- **WHAT YOU NEED TO DO**
Everything from the line containing "Open the PayPal module" through the line containing "Given: Select Sit on chair option" in the listing below should be copied exactly, and nothing more.

——

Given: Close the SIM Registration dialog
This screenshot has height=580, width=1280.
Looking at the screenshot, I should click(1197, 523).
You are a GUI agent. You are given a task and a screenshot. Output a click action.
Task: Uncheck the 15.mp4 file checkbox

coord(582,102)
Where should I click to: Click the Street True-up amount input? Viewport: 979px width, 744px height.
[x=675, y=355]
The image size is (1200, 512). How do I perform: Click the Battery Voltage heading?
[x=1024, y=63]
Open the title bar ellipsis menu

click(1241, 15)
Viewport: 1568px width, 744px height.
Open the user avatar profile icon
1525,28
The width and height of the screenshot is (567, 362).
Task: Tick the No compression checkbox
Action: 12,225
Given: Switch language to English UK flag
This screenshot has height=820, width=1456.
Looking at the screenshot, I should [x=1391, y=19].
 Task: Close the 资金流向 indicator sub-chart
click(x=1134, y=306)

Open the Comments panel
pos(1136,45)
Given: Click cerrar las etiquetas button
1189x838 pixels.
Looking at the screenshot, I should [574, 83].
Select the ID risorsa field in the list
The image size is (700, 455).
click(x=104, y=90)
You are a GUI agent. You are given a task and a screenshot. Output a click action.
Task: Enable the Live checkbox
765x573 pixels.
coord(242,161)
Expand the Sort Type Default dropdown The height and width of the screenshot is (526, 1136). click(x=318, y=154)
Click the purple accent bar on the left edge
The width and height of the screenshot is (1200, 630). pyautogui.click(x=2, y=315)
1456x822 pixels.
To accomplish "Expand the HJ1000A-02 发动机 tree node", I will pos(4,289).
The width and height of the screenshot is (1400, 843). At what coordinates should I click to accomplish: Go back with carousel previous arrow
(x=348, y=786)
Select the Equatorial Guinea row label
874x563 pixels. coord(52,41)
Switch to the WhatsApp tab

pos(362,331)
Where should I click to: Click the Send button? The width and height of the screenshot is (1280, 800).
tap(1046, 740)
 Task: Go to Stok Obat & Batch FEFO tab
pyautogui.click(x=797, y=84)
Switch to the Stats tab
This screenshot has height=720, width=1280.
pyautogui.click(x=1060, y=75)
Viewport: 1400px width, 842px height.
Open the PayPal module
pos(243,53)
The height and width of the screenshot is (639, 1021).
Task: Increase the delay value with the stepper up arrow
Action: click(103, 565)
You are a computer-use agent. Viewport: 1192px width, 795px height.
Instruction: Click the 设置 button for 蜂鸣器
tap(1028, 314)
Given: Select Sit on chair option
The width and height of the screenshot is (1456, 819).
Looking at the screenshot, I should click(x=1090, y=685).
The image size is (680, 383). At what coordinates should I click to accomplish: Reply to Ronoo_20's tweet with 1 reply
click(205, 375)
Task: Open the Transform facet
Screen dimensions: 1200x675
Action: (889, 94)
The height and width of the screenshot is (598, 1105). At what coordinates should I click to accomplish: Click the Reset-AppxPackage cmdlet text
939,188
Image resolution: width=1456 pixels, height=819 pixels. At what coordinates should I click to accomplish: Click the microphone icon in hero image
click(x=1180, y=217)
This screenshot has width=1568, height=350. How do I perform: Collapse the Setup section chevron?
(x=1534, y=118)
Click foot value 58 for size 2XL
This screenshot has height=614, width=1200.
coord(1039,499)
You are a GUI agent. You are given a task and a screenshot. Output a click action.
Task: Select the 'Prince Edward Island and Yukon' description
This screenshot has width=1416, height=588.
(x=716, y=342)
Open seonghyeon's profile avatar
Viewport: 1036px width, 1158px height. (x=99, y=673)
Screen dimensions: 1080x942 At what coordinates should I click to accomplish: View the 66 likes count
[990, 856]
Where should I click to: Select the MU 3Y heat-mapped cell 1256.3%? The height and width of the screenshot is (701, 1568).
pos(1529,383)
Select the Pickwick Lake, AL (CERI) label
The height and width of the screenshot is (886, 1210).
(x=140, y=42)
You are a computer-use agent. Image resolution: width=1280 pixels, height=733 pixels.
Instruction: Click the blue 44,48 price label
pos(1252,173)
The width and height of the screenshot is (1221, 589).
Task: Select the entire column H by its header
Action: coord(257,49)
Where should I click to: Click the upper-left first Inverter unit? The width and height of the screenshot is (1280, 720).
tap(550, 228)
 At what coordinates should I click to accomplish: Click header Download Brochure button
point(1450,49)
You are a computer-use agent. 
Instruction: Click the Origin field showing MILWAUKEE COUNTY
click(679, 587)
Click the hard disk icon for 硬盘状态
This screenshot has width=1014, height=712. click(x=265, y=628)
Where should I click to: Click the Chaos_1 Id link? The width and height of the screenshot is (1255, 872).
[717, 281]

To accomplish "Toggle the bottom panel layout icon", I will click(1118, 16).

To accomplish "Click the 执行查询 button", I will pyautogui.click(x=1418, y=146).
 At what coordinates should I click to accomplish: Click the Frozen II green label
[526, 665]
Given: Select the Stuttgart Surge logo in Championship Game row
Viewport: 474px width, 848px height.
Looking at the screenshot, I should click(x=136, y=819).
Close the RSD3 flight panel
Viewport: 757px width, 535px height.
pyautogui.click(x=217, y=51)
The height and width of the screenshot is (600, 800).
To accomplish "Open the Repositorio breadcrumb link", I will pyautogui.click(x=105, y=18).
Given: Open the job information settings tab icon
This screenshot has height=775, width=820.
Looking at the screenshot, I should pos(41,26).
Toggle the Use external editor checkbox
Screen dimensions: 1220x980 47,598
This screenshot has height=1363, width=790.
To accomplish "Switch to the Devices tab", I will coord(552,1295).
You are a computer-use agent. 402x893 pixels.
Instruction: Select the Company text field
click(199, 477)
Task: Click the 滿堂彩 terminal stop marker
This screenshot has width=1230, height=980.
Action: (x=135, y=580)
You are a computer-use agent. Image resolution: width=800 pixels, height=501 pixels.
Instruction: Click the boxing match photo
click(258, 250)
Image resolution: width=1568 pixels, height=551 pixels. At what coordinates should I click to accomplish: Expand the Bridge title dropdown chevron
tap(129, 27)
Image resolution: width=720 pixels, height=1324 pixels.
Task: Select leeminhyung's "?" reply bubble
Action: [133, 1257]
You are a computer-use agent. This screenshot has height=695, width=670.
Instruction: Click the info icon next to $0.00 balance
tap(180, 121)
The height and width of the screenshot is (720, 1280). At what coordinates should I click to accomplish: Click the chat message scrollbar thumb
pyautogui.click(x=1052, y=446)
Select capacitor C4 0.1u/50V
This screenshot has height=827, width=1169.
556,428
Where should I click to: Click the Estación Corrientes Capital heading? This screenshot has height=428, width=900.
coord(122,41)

——

- **RESPONSE FOR THIS EXERCISE**
Open the PayPal module
pos(243,53)
The height and width of the screenshot is (639, 1021).
Task: Increase the delay value with the stepper up arrow
Action: click(103, 565)
You are a computer-use agent. Viewport: 1192px width, 795px height.
Instruction: Click the 设置 button for 蜂鸣器
tap(1028, 314)
Given: Select Sit on chair option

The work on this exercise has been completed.